It seems doctors have got it wrong all along.  Being overweight – or even obese – doesn’t necessarily mean you’re unhealthy, and more likely to keel over than your slimmer counterparts.


In fact, a new study has discovered, it’s better to be overweight and healthy than slim and unhealthy, so putting to rest the long-held belief that being at normal weight or underweight is, on its own, the best passport to longterm health.


Researchers have compared weight and cardiovascular risk factors in a group of 5,400 adults, and discovered that around half of overweight people, and one-third of obese people, were ‘metabolically healthy’.  In other words, their levels of the ‘good’ cholesterol, their blood pressure and their blood glucose levels were all in the healthy range. 
By comparison, around 25 per cent of those who were slim or who were not overweight had two risk factors for cardiovascular disease.

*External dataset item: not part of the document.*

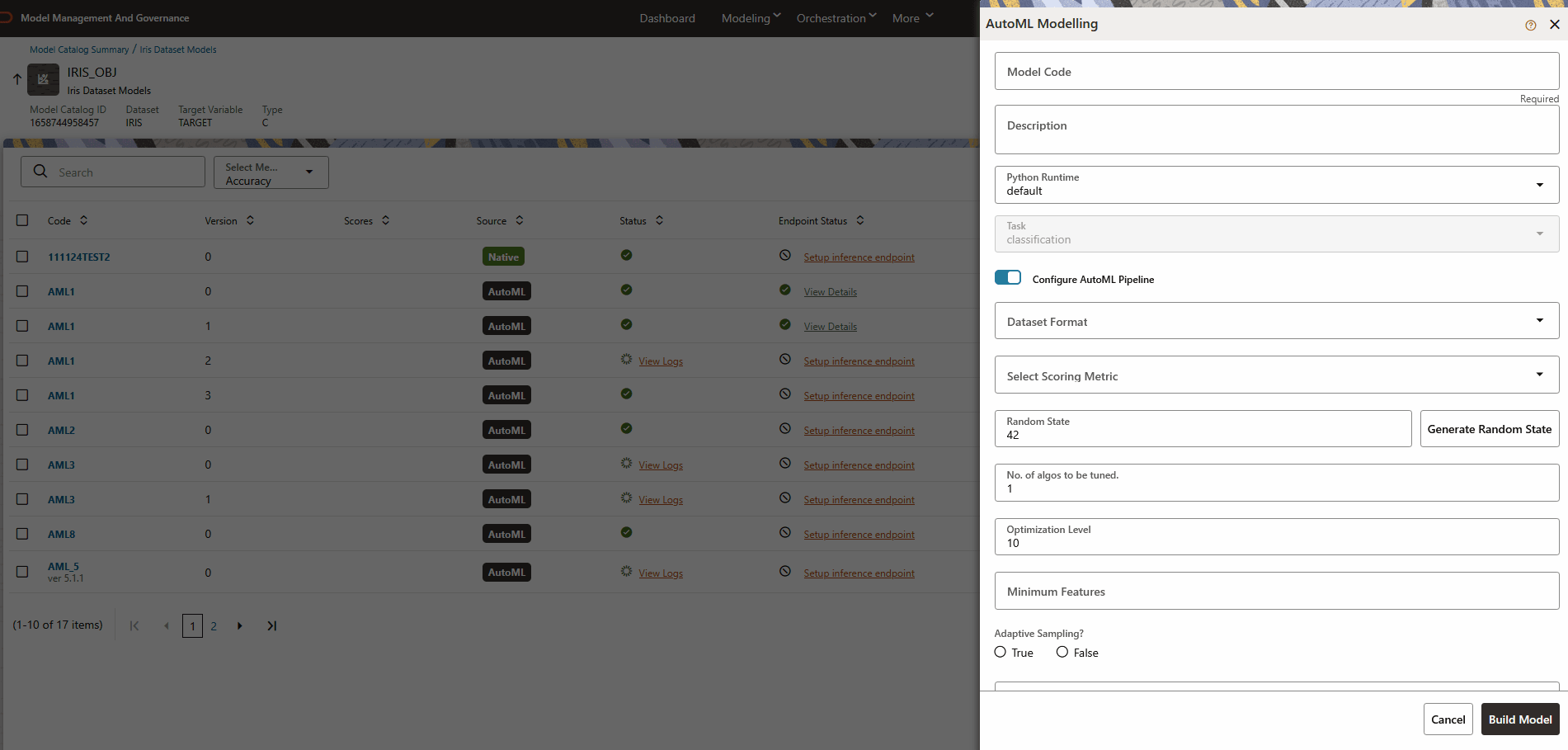Check the select-all checkbox in table header

[x=22, y=220]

The research team from the University of Michigan were surprised by how many overweight and obese people were healthy where it matters.  But they believe that the problem is the BMI (body-mass index) measurement that medicine uses to determine who is overweight or obese.  Obesity, according to the BMI, is a score of 30 or more, while an overweight person registers a score of 25.


In reality, other factors can determine true obesity – such as waist size – and the BMI is a crude measure that will constantly throw up anomalies such as those uncovered by the latest study.